Dalla Chiaretta nazionale che postava le prime foto (una tentai anche di imitarla con scarsissimo successo) ai primi influencer e fashion blogger che arricchivano ogni giorno il feed di foto impeccabili, scattate da fotografi professionisti e abiti dell’ultima collezione di Armani e Prada, abbiamo provato tutti( e proviamo tuttora) ad imitarli schiavizzando amici e parenti per farci fare foto mai come quelle da copertina Vogue e allora la colpa andava( e va) sempre al fotografo di turno.

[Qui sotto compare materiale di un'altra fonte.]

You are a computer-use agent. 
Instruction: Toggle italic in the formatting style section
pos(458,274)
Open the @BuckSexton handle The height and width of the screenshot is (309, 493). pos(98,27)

Ora, a mio avviso, è diventato facile etichettare un individuo come influencer quasi come bere un bicchier d’acqua. E’ passato un messaggio sbagliato: se hai followers allora puoi pubblicizzare e di conseguenza guadagnare. E ora non possiamo negarlo: a tutti fa piacere guadagnare quindi rinunciare ad essere pagati per una foto non passa neanche per l’anticamera del cervello e ottenere prodotti gratis da brand conosciuti non può che giovare.
Ma non è questo il punto. Ormai questa faciltà con cui si diventa influencer ci porta a non distinguere più il sottile confine tra vero e falso, ridicolo e sensato, d’inspirazione e banale. Instagram è uno spaccato della società ed una finestra sul mondo che ti permette di osservare,curiosare, commentare stando comodamente seduto sul divano o in qualsiasi altro luogo.
Seguo da sempre personaggi pubblici, influencer o anche fashion blogger e stilisti ma con dei contenuti diversi, particolari, originali, non banali. Seguo chi riesce ad avere una visione critica del mondo e ad affrontare la vita con intelligente ironia, chi scrive caption originali, degne appunto di influenzare. E credetemi, se qualcuno merita davvero il successo ed il seguito che ha non c’è invidia o cattiveria, almeno da parte mia, neanche quando vedo foto in alberghi di lusso o alle sfilate della Fashion Week. Penso piuttosto all’iter della persona in questione, a come può essermi d’aiuto e come può inspirarmi.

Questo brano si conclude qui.